## Provided data
-*-*-
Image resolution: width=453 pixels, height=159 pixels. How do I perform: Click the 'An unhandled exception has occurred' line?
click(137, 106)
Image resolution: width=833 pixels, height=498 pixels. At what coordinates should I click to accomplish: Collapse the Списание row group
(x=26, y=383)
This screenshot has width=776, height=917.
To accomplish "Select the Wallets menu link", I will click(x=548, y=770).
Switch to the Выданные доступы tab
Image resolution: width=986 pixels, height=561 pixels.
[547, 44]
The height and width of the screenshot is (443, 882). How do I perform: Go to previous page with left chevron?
-*-*-
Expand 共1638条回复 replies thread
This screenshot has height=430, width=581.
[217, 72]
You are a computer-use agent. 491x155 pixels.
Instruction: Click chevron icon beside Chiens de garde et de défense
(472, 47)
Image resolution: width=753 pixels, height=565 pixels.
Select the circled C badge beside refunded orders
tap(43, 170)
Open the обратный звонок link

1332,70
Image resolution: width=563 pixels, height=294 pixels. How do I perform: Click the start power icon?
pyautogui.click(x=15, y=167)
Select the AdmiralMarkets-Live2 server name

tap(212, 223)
-*-*-
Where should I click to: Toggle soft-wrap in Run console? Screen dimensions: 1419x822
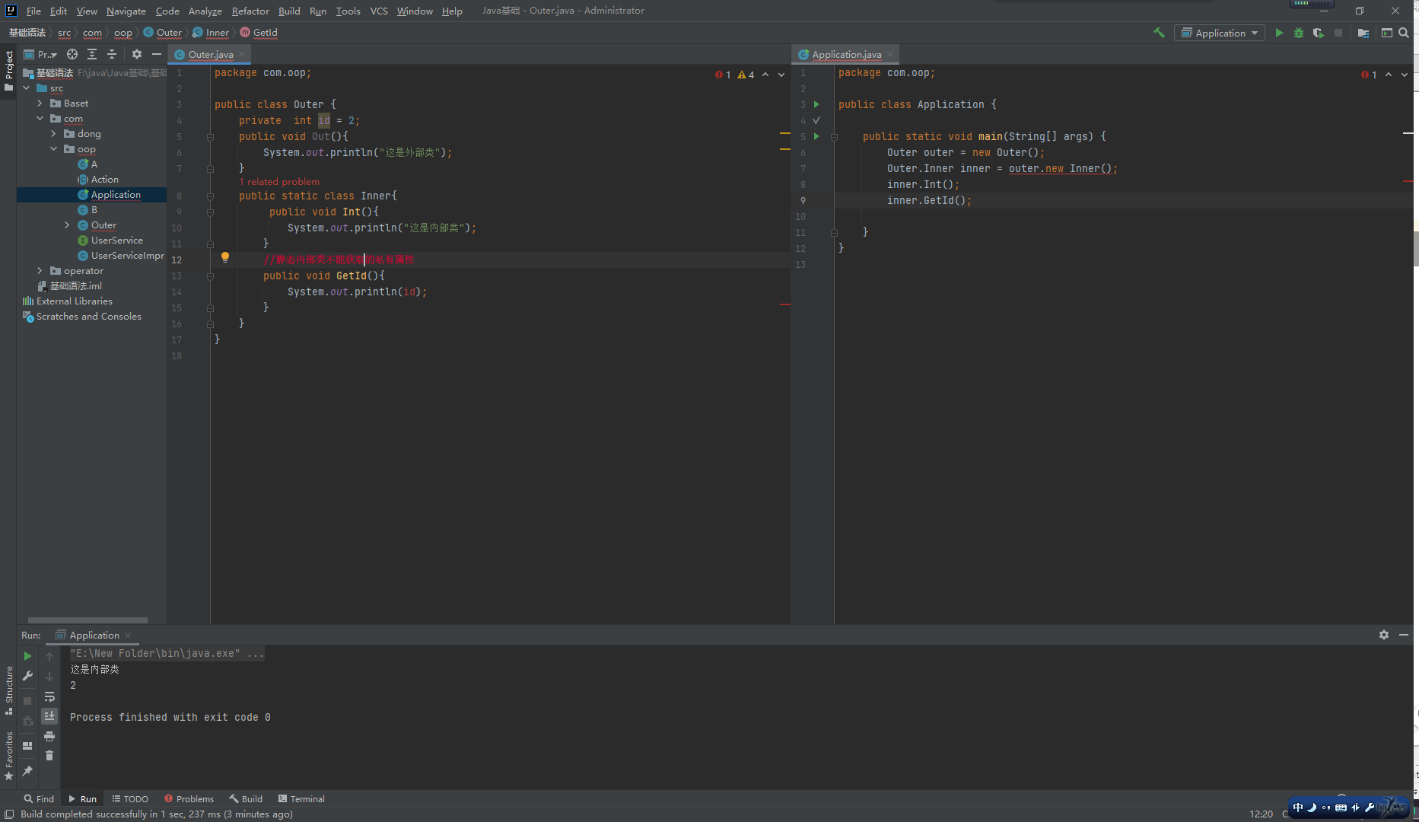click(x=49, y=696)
-*-*-
## Requirements
Output the rows from the line containing "Image resolution: width=453" through the line containing "The height and" verbatim, both of those lines included.

## Exercise answer
Image resolution: width=453 pixels, height=159 pixels. How do I perform: Click the 'An unhandled exception has occurred' line?
click(137, 106)
Image resolution: width=833 pixels, height=498 pixels. At what coordinates should I click to accomplish: Collapse the Списание row group
(x=26, y=383)
This screenshot has width=776, height=917.
To accomplish "Select the Wallets menu link", I will click(x=548, y=770).
Switch to the Выданные доступы tab
Image resolution: width=986 pixels, height=561 pixels.
[547, 44]
The height and width of the screenshot is (443, 882). How do I perform: Go to previous page with left chevron?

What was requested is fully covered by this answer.